Ref: #695 #1909
Details:
Go through and rerun the playbooks on all Linux Machines, using AWX. I'll do them in batches to make sure it's obvious what caused an issue, if any occur.
Running on build*rhel* : https://awx.adoptopenjdk.net/#/jobs/playbook/648
EDIT: No Issues, moving on
Running on build*centos* : https://awx.adoptopenjdk.net/#/jobs/playbook/650
Funny thing I noticed about AWX. In the centos run - it appears to only be running a single centos machine from each provider. As in, build-osusol-centos74-ppc64le-2 is in the run, but not build-osusol-centos74-ppc64le-1 - despite build-osusol-centos74-ppc64le-1 being in the inventory. Very odd - I'll note down the machines that aren't run in subsequent runs too.
After build*centos* run:
build-packet-centos74-ppc64le-2 succeeded
on Apt Upgrade task: fatal: [build-digitalocean-centos69-x64-2]: FAILED! => {"changed": false, "msg": "Error: Cannot find a valid baseurl for repo: base\n", "rc": 1, "results": []}
on Enable EPEL Release task: fatal: [build-osuosl-centos74-ppc64le-2]: FAILED! => {"changed": false, "module_stderr": "Shared connection to 140.211.168.117 closed.\r\n", "module_stdout": "error: rpmdb: BDB0113 Thread/process 7996/70367273601024 failed: BDB1507 Thread died in Berkeley DB library\r\nerror: db5 error(-30973) from dbenv->failchk: BDB0087 DB_RUNRECOVERY: Fatal error, run database recovery
I've seen the EPEL release task failure in https://github.com/AdoptOpenJDK/openjdk-infrastructure/issues/1868
and the Base URL issue here: https://github.com/AdoptOpenJDK/openjdk-infrastructure/issues/1745
I'll get to fixing those and rerun the playbook
EDIT: Fixes done (I also accidentally rebuilt the databases on build-osuosl-centos74-ppc64le-1 too :facepalm: ), new build*centos* run here: https://awx.adoptopenjdk.net/#/jobs/playbook/662
build*centos* succeeded.
Onto build*ubuntu* : https://awx.adoptopenjdk.net/#/jobs/playbook/664
Of the build*ubuntu*:
build-scaleway-ubuntu1604-x64-1, build-scaleway-ubuntu1604-armv7-2 and build-packet-ubuntu1804-armv8-1 were all UNREACHABLE with something to the effect of:
UNREACHABLE! => {"changed": false, "msg": "Failed to connect to the host via ssh: Warning: Permanently added '<IP>' (ECDSA) to the list of known hosts.\r\nno such identity: /var/lib/awx/.ssh/id_rsa: No such file or directory\r\nroot@<IP>: Permission denied (publickey).", "unreachable": true}
Looks like there's something wrong with AWX's Private key? Ping @sxa
build-scaleway-ubuntu1604-armv7-1 FAILED on the Swap_File: Create swap file - via DD task, with:
dd: failed to open '//swapfile': Text file busy"
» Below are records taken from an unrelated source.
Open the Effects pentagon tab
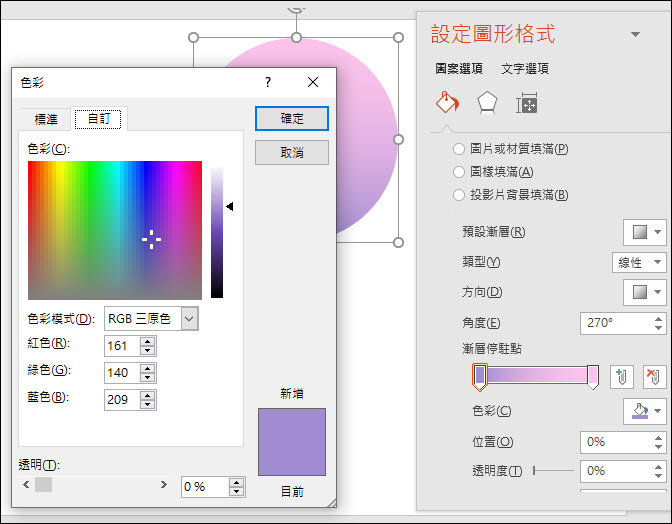Viewport: 672px width, 524px height. pyautogui.click(x=487, y=103)
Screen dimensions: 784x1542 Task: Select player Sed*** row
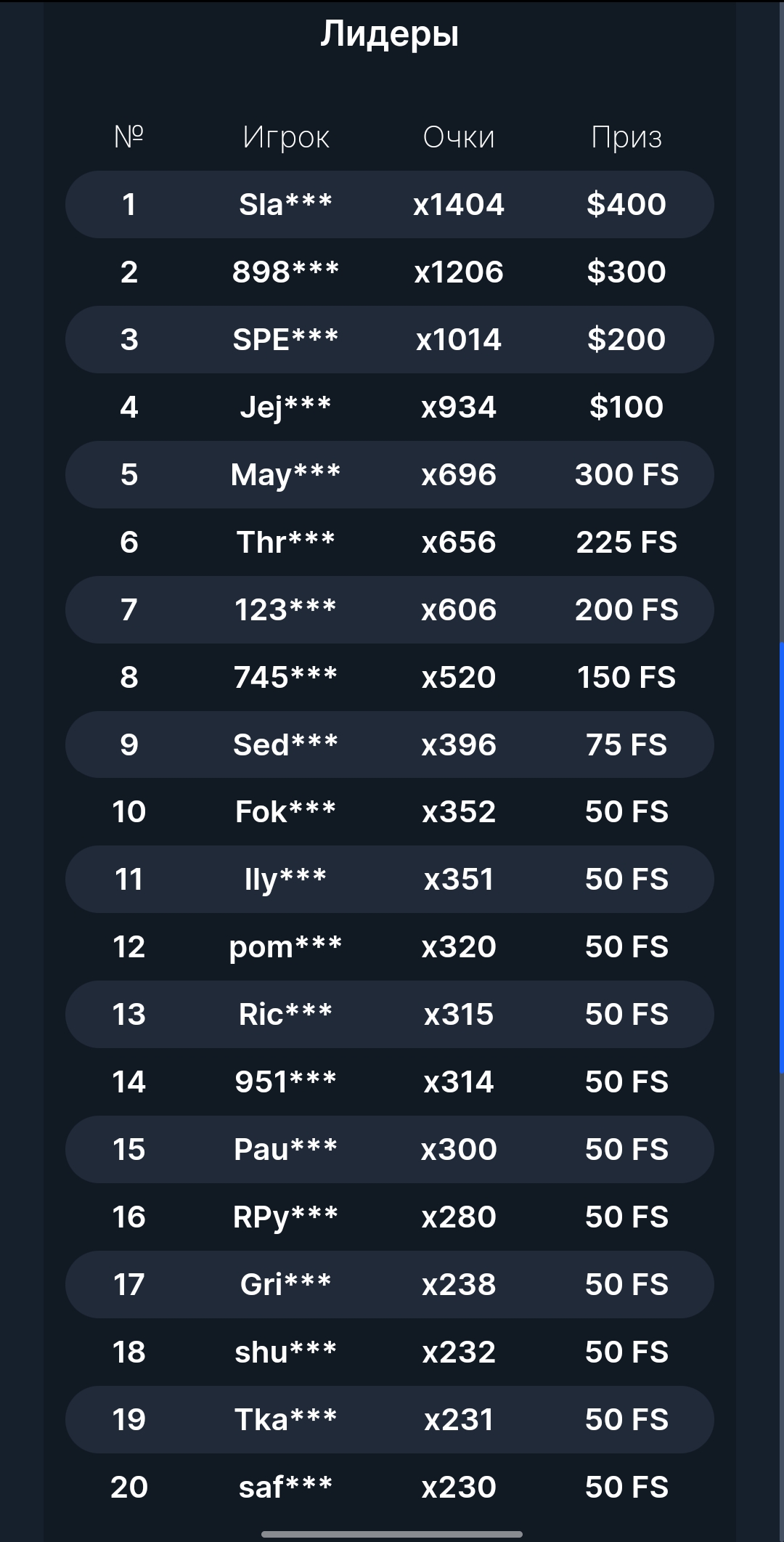(285, 744)
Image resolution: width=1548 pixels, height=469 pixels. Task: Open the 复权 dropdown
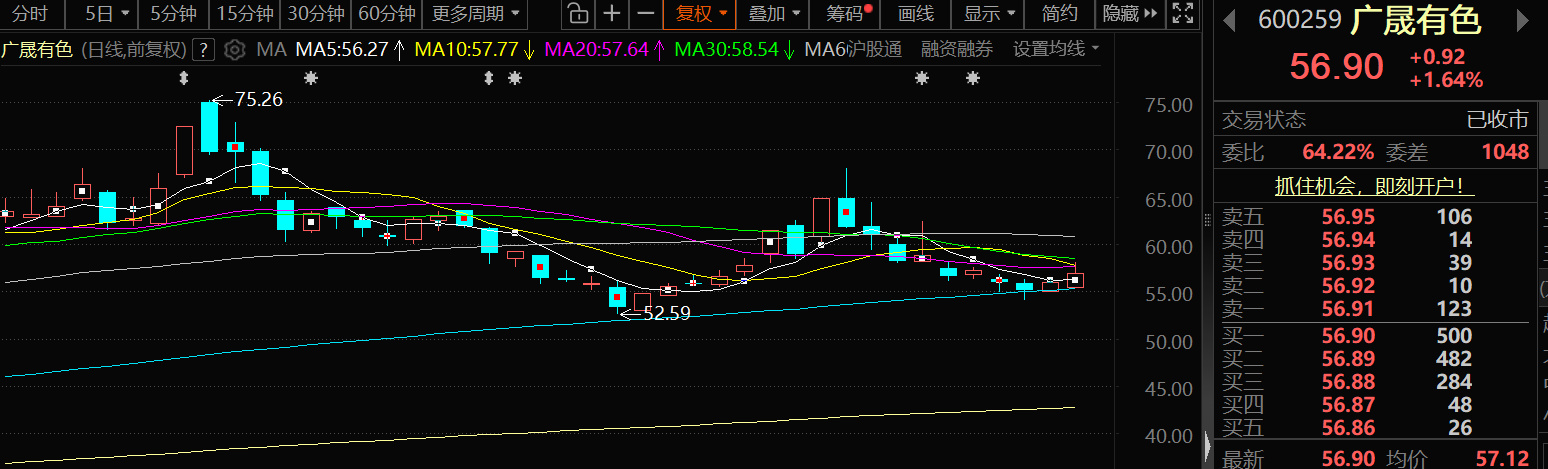702,14
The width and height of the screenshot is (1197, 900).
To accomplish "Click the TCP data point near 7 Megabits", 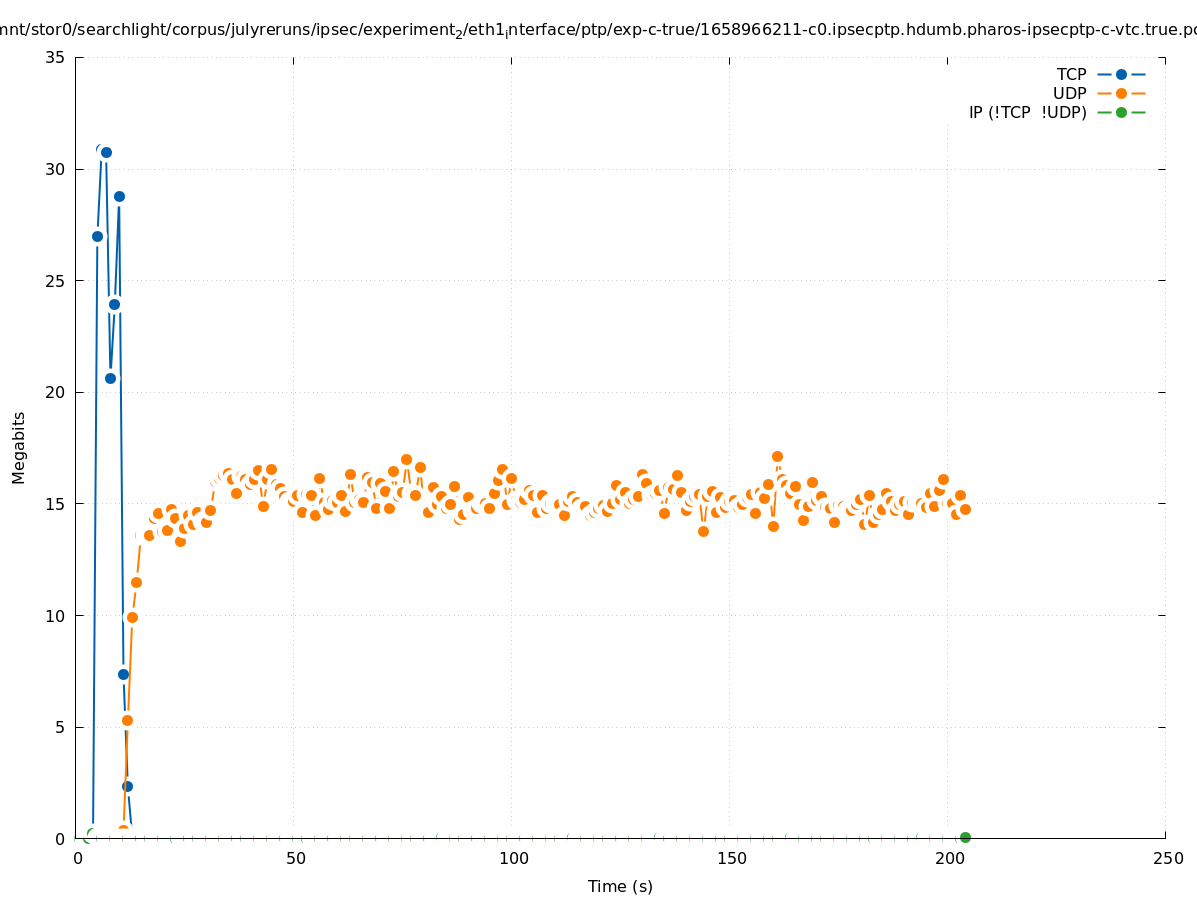I will [123, 674].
build-alibaba-ubuntu1804-armv8-1 succeeded
No hosts were skipped like they were in build*centos*.
build-alibaba-ubuntu1804-armv8-1succeeded
That's reassuring since I ran the playbook on it yesterday successfully :-)
I'm a little surprised we haven't seen that issue with the swapfile previously. I suspect we need to adjust the conditions under which that is executed ...
That should be an easy enough fix - just check if /swapfile exists.
For the ssh key problem, I had a quick re-run of the failed boxes, and it's recurred - I've ssh'd to the build-scaleway-ubuntu1604-armv7-2 and added the AWX ssh key into the authorized_keys file and it works. The AWX secret file says that the AWX authorized_key is added to a machine via bastillion - so I presume those 3 machines aren't in bastillion ?
While I wait for the PR to be merged, I've started test*rhel* : https://awx.adoptopenjdk.net/#/jobs/playbook/670?job_search=page_size:20;order_by:-finished;not__launch_type:sync
EDIT:
test-ibmcloud-rhel6-x64-1 : FAILED : No package matching locales
test-aws-rhel76-armv8-1 : FAILED : 404 Error from link in the _Install missing Rhel7 aarch64 deps from Centos Mirror_ task
test-aws-rhel8-x64-1: FAILED: Can't get certain deps for nagios-plugins-all
test-ibmcloud-rhel7-x64-1 : SUCCESS
EDIT2: These should have all been addressed in : #1999
Given the above PR, I'm going to just add any small fixes to that, and carry on with the search.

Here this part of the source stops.